The crux of this new code, from the user's perspective, is a new method on the GridSearch object autoAddParameters. This method takes a DataSet object, and will automatically add hyper parameters with values to be tested. These values are adjusted to the dataset given, that way reasonable results can be given even if the dataset isn't scaled to a reasonable range.

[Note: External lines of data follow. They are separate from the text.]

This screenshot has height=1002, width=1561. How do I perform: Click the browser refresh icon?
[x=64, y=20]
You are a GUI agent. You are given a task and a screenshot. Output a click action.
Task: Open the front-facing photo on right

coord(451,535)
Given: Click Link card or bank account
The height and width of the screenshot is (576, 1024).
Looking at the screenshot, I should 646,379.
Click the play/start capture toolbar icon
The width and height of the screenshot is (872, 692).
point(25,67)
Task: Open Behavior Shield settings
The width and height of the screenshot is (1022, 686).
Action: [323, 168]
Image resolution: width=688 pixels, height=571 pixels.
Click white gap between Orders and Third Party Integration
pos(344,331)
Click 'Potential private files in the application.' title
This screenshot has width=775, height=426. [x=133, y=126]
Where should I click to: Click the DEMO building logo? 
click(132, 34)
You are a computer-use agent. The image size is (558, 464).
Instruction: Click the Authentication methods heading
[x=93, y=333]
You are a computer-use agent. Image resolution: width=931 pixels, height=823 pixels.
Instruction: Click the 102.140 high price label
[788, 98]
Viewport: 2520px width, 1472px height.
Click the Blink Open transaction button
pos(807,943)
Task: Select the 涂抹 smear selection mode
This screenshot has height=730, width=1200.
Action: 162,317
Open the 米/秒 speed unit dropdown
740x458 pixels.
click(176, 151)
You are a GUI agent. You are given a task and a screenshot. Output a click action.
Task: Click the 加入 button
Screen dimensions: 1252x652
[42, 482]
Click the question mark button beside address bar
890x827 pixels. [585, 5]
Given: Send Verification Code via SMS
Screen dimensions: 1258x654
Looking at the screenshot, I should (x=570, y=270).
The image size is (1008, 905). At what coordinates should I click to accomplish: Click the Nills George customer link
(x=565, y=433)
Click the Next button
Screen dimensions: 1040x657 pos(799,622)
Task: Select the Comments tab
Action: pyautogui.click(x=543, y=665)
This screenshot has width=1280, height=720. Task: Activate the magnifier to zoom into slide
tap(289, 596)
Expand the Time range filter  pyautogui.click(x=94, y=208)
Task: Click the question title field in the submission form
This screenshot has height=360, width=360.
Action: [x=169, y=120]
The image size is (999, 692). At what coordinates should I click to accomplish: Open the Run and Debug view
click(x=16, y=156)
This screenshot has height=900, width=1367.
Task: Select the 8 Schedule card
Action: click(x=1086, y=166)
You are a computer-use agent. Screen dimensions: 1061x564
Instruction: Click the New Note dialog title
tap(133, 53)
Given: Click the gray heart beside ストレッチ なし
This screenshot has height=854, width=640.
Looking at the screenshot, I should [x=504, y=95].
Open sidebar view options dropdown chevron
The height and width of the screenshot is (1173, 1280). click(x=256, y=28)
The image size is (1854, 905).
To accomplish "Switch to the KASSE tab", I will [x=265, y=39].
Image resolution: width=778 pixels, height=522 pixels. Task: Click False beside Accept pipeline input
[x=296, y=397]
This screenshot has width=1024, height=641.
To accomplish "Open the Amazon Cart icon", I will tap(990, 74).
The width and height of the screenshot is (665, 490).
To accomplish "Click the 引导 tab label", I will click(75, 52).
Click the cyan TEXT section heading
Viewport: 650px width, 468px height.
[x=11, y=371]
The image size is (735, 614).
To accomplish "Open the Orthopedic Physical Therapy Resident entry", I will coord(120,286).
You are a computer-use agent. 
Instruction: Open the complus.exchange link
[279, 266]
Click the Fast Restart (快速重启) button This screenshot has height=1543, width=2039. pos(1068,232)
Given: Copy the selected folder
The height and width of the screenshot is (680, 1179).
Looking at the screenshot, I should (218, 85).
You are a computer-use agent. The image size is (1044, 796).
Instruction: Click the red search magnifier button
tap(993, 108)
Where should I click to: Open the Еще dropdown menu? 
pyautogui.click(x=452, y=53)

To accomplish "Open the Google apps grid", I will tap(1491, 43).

The goal if this is to help new users and people new to ML. The issue of tuning an algorithm has been the most common feedback I receive from users, and part of the issue is that new users simply don't know what values are reasonable to try for the many algorithms in JSAT. Now with the code below, new users can get good results with any algorithm and dataset.


import java.io.File;
import java.io.IOException;
import java.util.List;
import jsat.classifiers.*;
import jsat.classifiers.svm.PlatSMO;
import jsat.classifiers.svm.SupportVectorLearner.CacheMode;
import jsat.distributions.kernels.RBFKernel;
import jsat.io.LIBSVMLoader;
import jsat.parameters.RandomSearch;

/**
 *
 * @author Edward Raff
 */
public class EasyParameterSearch
{
    public static void main(String[] args) throws IOException
    {
        ClassificationDataSet dataset = LIBSVMLoader.loadC(new File("diabetes.libsvm"));
        
        ///////First, the code someone new would use////////
        PlatSMO model = new PlatSMO(new RBFKernel());
        model.setCacheMode(CacheMode.FULL);//Small dataset, so we can do this
        
        ClassificationModelEvaluation cme = new ClassificationModelEvaluation(model, dataset);
        cme.evaluateCrossValidation(10);
        
        System.out.println("Error rate: " + cme.getErrorRate());
        
        /*
         * Now some easy code to tune the model. Because the parameter values
         * can be impacted by the dataset, we should split the data in to a train 
         * and test set to avoid overfitting. 
         */

        List<ClassificationDataSet> splits = dataset.randomSplit(0.75, 0.25);
        ClassificationDataSet train = splits.get(0);
        ClassificationDataSet test = splits.get(1);
        
        RandomSearch search = new RandomSearch((Classifier)model, 3);
        if(search.autoAddParameters(train) > 0)//this method adds parameters, and returns the number of parameters added
        {
            //that way we only do the search if there are any parameters to actually tune
            search.trainC(dataset);
            PlatSMO tunedModel = (PlatSMO) search.getTrainedClassifier();

            cme = new ClassificationModelEvaluation(tunedModel, train);
            cme.evaluateTestSet(test);
            System.out.println("Tuned Error rate: " + cme.getErrorRate());
        }
        else//otherwise we will just have to trust our original CV error rate
            System.out.println("This model doesn't seem to have any easy to tune parameters");
    }
}

The code above uses the new RandomSearch class, rather than GridSearch - but the code would look the same either way. RandomSearch is a good alternative compared to GridSearch, especially when more than 2 parameters are going to be searched over. Using the diabetes dataset, we end up with an output that looks like

Error rate: 0.3489583
Tuned Error rate: 0.265625

Yay, an improvement in the error rate! A potentially better error rate could be found by increasing the number of trials that RandomSearch performs. While the code that makes this possible is a little hairy, so far I'm happy with the way it works for the user.